Beam: Louisiana Democratic Party "in pretty sad shape"

LAKE CHARLES, LA (KPLC) - The number of Louisiana voters who identify themselves as Democrats is at its lowest point in more than 50 years.

According to the Secretary of State's office, Democrats make up less than 50% of registered voters. It's the first time that has happened since 1957.

While Democrats still outnumber Republicans and other parties nearly two to one, the number of registered Democrats has steadily declined since the 1970s, when Democrats held 90 percent of registered voters and held a majority of state offices.

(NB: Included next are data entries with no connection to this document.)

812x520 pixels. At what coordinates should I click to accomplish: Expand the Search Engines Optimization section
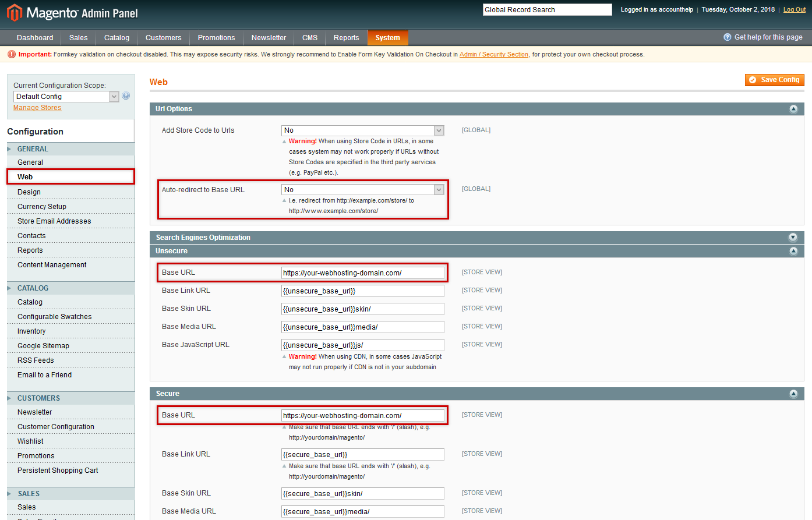793,237
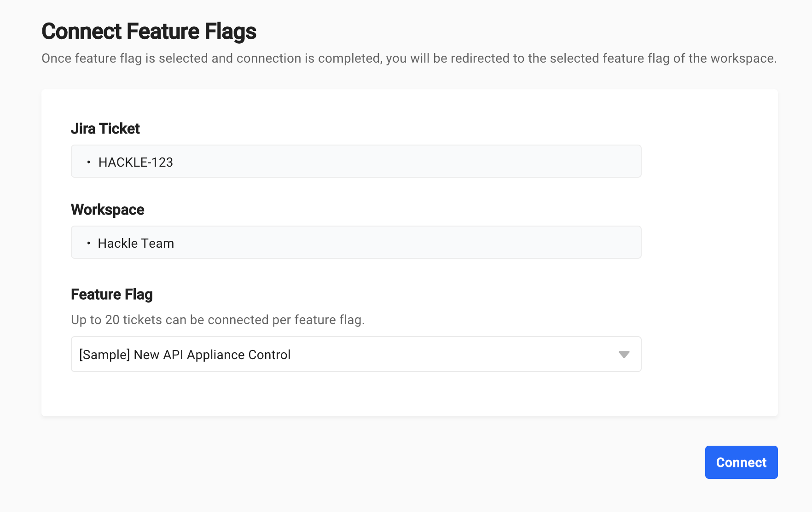Click the 'Jira Ticket' field label
The height and width of the screenshot is (512, 812).
[x=105, y=128]
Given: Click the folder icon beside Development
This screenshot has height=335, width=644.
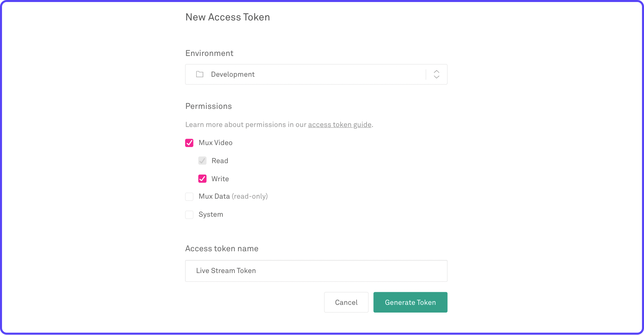Looking at the screenshot, I should coord(200,74).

Today, Republicans dominate state government, controlling not only the governorship but both houses of the legislature. In addition, Republicans hold every elected statewide office except one.

Longtime political columnist Jim Beam describes the current state of the Democratic Party as "pretty sad."

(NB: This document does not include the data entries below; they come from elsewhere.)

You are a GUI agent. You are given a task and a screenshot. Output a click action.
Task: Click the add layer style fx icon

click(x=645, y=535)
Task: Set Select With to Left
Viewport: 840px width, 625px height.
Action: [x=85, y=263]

Beam said while there are multiple factors, most of the changes in the last three decades have been out of the Democratic Party's control.

"The South has always been extremely conservative and I think that's the main reason why," said Beam. "We just have conservative politics. Even Democrats, for the last 30 years, have been pretty much conservatives."

Beam believes Republicans will continue dominating Louisiana politics for the foreseeable future.

"These days, it's kind of like if you're not a Republican, you've got a tough time winning an election," said Beam.

Beam points out how no major Democratic candidate has emerged to challenge Gov. Jindal's re-election.

"So far he's got a teacher who's running against him, who at last count, had less than a thousand dollars in the bank. [Jindal's] got almost $9 million," said Beam. "I just don't see at this late stage, with the election coming up on October 22nd, anybody who can seriously challenge him."

Beam said though Democrats may be down, they're not out.

"The pendulum swings from one side to the other, so yeah I see the re-emergence of the Democratic Party eventually," said Beam. "They may have to change some of their views to appeal to the voters in this state. They've really got to think about their future, why is it they've lost so much control and what they need to do to get it back."